**Set problem**
Gather each line in the stored data below that contains the word "pixels", and copy those lines.

[Stored data]
■ ■ ■ ■ ■
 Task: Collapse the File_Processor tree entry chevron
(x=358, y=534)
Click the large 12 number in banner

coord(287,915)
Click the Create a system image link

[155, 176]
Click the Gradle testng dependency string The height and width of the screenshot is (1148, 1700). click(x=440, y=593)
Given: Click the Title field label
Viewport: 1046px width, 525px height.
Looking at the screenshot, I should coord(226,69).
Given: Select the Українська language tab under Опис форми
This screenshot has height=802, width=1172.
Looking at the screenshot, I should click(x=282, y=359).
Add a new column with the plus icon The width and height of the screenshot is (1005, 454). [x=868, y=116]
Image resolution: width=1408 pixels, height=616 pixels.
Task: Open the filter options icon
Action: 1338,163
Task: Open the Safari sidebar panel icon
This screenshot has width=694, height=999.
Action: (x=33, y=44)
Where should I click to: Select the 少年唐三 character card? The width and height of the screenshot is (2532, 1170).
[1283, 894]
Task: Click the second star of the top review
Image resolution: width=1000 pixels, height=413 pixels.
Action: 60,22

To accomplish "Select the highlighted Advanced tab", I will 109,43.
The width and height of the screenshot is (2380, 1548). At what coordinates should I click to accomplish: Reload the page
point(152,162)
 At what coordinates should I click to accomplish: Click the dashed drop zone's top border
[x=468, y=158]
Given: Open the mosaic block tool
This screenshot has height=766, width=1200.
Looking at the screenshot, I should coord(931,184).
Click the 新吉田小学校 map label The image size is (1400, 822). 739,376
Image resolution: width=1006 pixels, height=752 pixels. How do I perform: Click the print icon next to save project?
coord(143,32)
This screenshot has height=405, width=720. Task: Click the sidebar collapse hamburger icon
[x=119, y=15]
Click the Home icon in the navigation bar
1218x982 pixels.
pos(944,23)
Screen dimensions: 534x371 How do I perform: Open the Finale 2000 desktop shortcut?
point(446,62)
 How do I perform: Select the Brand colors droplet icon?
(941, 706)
■ ■ ■ ■ ■
**Exercise response**
Image resolution: width=1408 pixels, height=616 pixels.
Image resolution: width=1000 pixels, height=413 pixels.
Image resolution: width=1006 pixels, height=752 pixels. How do I perform: Click the print icon next to save project?
1218x982 pixels.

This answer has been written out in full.